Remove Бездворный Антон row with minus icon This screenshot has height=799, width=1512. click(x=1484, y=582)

--

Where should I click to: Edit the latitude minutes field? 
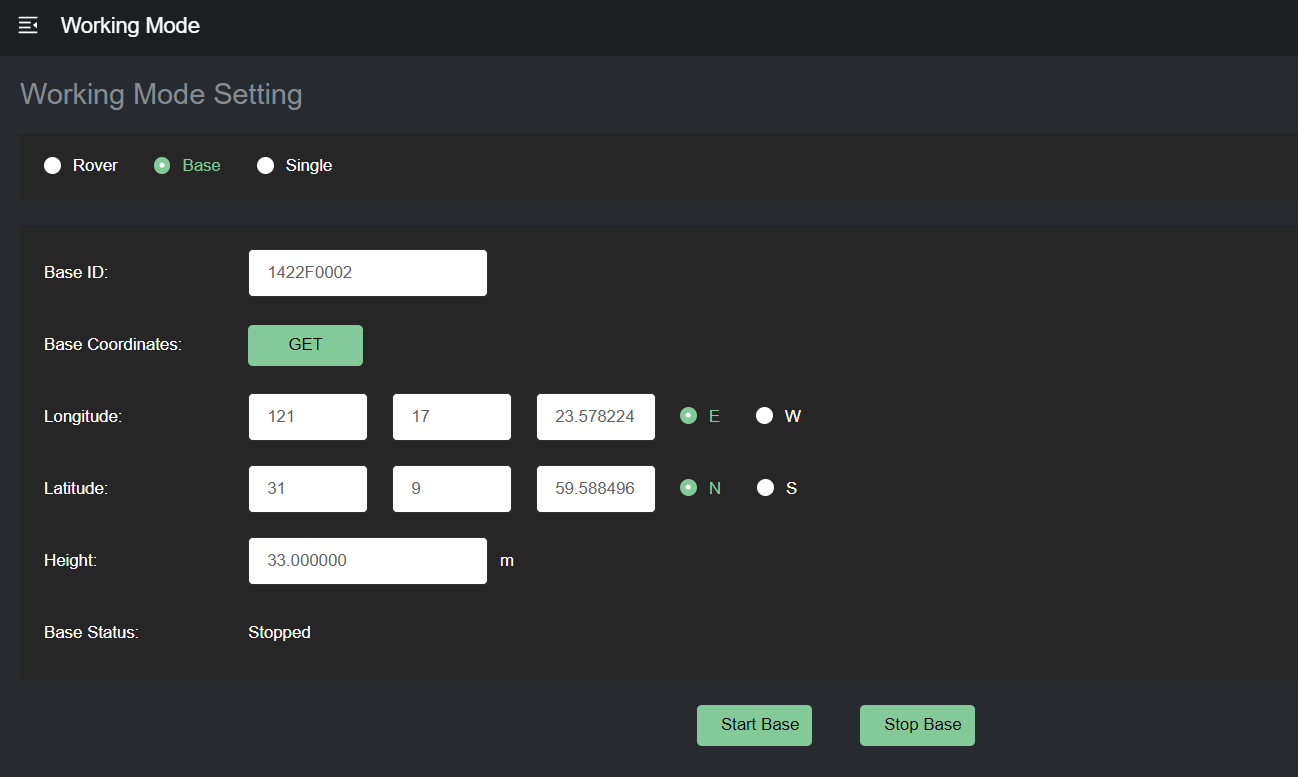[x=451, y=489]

...

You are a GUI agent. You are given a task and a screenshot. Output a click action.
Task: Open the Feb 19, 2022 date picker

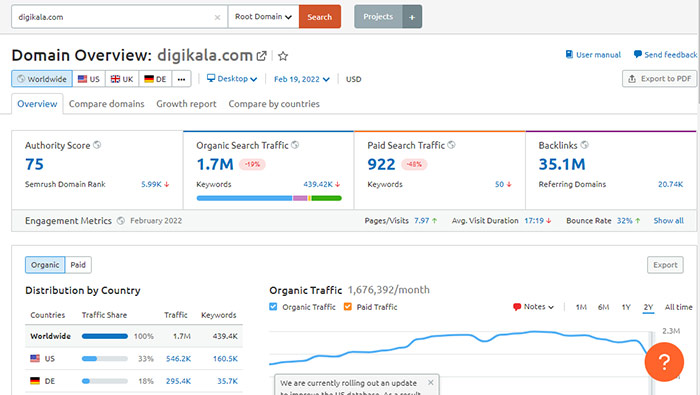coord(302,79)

» What you will do:
Each line containing the word "screenshot" needs to be copied from the data above.

» Worked solution:
Remove Бездворный Антон row with minus icon This screenshot has height=799, width=1512. click(x=1484, y=582)
You are a GUI agent. You are given a task and a screenshot. Output a click action.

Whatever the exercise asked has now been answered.